[英]Calculating row-wise time difference in python
I want to calculate the travel time of each passengers in my data frame based on the difference between the moment where they first get in the bus and the moment they leave.我想根据他们第一次上车的时刻和他们离开的时刻之间的差异来计算我的数据框中每个乘客的旅行时间。

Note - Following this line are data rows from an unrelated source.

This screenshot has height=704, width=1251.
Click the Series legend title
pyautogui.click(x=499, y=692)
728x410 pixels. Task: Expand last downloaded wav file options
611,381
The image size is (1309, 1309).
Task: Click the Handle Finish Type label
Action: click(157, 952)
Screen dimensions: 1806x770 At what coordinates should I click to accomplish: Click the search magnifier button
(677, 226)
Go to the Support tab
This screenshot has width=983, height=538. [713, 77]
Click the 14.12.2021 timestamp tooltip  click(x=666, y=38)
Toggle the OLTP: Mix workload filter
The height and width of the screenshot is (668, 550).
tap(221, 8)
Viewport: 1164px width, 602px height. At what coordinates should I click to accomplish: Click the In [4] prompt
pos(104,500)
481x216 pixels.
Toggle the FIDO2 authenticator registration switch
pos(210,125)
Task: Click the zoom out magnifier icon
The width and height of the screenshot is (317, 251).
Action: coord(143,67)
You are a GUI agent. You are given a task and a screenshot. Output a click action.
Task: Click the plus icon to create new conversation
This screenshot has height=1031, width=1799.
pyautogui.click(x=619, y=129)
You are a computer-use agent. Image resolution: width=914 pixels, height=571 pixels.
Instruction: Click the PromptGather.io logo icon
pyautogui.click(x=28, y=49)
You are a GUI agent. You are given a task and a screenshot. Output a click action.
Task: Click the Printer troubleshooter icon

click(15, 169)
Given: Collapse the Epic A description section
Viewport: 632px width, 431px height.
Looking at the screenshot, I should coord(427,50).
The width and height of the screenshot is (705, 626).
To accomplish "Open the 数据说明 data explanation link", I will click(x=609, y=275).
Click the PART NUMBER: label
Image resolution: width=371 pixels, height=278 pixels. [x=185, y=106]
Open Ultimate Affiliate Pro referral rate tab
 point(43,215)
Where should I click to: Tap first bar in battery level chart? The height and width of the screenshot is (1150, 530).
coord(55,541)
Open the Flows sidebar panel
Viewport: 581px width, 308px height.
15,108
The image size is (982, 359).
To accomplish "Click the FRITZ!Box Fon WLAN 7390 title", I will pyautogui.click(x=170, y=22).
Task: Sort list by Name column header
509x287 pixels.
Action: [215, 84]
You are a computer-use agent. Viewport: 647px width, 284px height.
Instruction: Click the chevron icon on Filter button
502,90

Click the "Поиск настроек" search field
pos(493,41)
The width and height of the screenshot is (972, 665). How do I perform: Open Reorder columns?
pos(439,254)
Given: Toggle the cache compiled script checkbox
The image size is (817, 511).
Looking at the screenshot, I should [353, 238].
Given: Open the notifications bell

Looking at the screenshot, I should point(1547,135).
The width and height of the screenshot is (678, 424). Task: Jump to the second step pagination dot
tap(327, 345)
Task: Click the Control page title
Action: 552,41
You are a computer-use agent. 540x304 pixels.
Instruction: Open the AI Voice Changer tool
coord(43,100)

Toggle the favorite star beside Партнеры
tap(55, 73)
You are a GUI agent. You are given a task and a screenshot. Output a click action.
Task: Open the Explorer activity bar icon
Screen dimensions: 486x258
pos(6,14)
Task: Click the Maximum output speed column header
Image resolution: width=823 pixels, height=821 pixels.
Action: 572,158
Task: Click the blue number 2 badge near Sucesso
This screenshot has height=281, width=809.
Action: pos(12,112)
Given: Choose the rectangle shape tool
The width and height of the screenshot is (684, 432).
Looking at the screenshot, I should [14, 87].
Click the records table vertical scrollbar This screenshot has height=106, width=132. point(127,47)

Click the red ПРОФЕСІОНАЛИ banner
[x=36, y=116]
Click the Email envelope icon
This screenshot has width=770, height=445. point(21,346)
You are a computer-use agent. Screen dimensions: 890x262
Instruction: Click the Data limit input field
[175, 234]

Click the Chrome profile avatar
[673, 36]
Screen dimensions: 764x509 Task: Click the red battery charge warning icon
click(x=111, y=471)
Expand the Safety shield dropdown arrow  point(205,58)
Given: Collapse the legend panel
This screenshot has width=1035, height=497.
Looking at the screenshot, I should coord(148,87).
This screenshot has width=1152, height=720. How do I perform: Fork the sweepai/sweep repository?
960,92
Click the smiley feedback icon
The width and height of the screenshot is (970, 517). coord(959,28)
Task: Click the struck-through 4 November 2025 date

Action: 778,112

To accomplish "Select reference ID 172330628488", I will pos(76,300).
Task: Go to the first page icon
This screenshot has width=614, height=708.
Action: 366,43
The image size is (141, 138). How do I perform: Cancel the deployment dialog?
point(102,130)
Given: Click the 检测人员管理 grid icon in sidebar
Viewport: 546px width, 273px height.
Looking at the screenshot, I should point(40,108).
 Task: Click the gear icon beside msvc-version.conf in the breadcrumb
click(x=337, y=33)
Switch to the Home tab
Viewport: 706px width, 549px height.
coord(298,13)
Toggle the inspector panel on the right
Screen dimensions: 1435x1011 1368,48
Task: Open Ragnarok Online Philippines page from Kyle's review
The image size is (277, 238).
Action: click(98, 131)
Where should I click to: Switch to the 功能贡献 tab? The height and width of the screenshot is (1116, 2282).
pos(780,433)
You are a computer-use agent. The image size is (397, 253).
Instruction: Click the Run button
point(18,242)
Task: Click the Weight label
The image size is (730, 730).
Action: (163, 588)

Here is the data frame这是数据框
my_df = pd.DataFrame({
'id': ['a', 'b', 'b', 'b', 'b', 'b', 'c','d'],
'date': ['2020/02/03', '2020/04/05', '2020/04/05', '2020/04/05','2020/04/06', '2020/04/06', '2020/12/15', '2020/06/23'],
'arriving_time': ['14:36:06', '08:52:02', '08:53:02', '08:55:24', '18:58:03', '19:03:05', '17:04:28', '21:31:23'],
'leaving_time': ['14:40:05', '08:52:41', '08:54:33', '08:57:14', '19:01:07', '19:04:08', '17:09:48', '21:50:12']
})
print(my_df)
output:
id date arriving_time leaving_time
0 a 2020/02/03 14:36:06 14:40:05
1 b 2020/04/05 08:52:02 08:52:41
2 b 2020/04/05 08:53:02 08:54:33
3 b 2020/04/05 08:55:24 08:57:14
4 b 2020/04/06 18:58:03 19:01:07
5 b 2020/04/06 19:03:05 19:04:08
6 c 2020/12/15 17:04:28 17:09:48
7 d 2020/06/23 21:31:23 21:50:12
However there is two problems (that I don't manage to solve myself):但是有两个问题(我无法自己解决):
Here is the result I want to obtain这是我想要获得的结果
id date arriving_time leaving_time travelTime
0 a 2020/02/03 14:36:06 14:40:05 00:03:59
1 b 2020/04/05 08:52:02 08:52:41 00:05:12
2 b 2020/04/05 08:53:02 08:54:33 00:05:12
3 b 2020/04/05 08:55:24 08:57:14 00:05:12
4 b 2020/04/06 18:58:03 19:01:07 00:06:05
5 b 2020/04/06 19:03:05 19:04:08 00:06:05
6 c 2020/12/15 17:04:28 17:09:48 00:05:20
7 d 2020/06/23 21:31:23 21:50:12 00:18:49
As you can see, passenger b made two different travel on the same day, and I want to know compute how long each one of them last.如您所见,乘客 b 在同一天进行了两次不同的旅行,我想知道计算每一次旅行的持续时间。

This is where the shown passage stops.